The parade was headed by a squad of motorcycle police under Acting Sergeant William Taylor. They were followed by the band, headquarters, howitzer, medical and service companies of the 114th Infantry in command of Capt. Mahlon F. Ivins, Jr.

Then came the massed colors, National Guard, Naval Reserve, Disabled American Veterans, John J. Pershing Camp No.9, United War Veterans; Gen. John A. Mather Post No. 18, Spanish War Veterans with their fife and drum corps and the Clara E. Waller Auxiliary; Posts 518 and 980 of the Veterans of Foreign Wars and their bugle corps; Mt. Ephraim Junior Legion, No. 150; and, bugle corps; Public Service American Legion Post and bugle corps; Westmont American Legion Post and bugle corps; 50 Pennsylvania Gold Star Mothers led by Mrs. Mary E. Hewson; Elks color guard and the Salvation Army and band.

G. A. R. Vets In Line

Three veterans of the G. A. R., in flag-draped automobiles, participated in the parade. They were John W. Coleman, 76, of 31 North Thirty-fifth street, who served with the 19th Pennsylvania Cavalry; William A. Morgan, 93, of Clementon, who was with the 104th Doylestown Infantry, and Leonard L. Roray, 89, of Glassboro, who served with Company H, Third New Jersey Cavalry.

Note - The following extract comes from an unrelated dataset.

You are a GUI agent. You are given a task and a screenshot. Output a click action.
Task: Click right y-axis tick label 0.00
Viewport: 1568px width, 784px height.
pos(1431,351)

Ceremonies at Convention Hall opened with advance of the colors to the stage and invocation by Rabbi Nachmann Arnoff.

Rev. Charles Bratten Du Bell, former chaplain of the 114th Infantry, delivered a memorial address, taking as his subject the career of General "Stonewall" Jackson.

Congressman Charles A. Wolverton after paying tribute to the G. A. R., Spanish American and World War veterans, promised that Congress would make provisions to support widows and orphans of veterans who need aid before adjournment this Summer.

Criticizes Veteran Cuts

He attacked any plan for balancing the national budget which does so at the expense of the veterans.

"There are two ways to balance the budget,'" he said. "One is to take the money from the veterans and federal employees. The other is to require wealth to help."

American Legion, Veterans of Foreign Wars and United Spanish War Veterans memorial services and rituals also featured the program. Rev. Lewis A. Hayes, of Westmont, pronounced the benediction. C. Richard Allen, past county commander of the American Legion, was master of ceremonies.

The committee included Samuel Magill, Jr., chairman; Edward A. Stark, A. F. Klein, Joseph A. Kohler, Joseph Whylings, James J. Burke, Norval McHenry, Charles Buzine, William Amberg, James Milne, William P. Breen, William Miller, William Reinholdt; Edward J. Wintering, William Eisele, William Lloyd, Joseph F. Markley, Frank Ellis, D. J. Connors, Joseph Lounsberry and Charles M. Jefferies.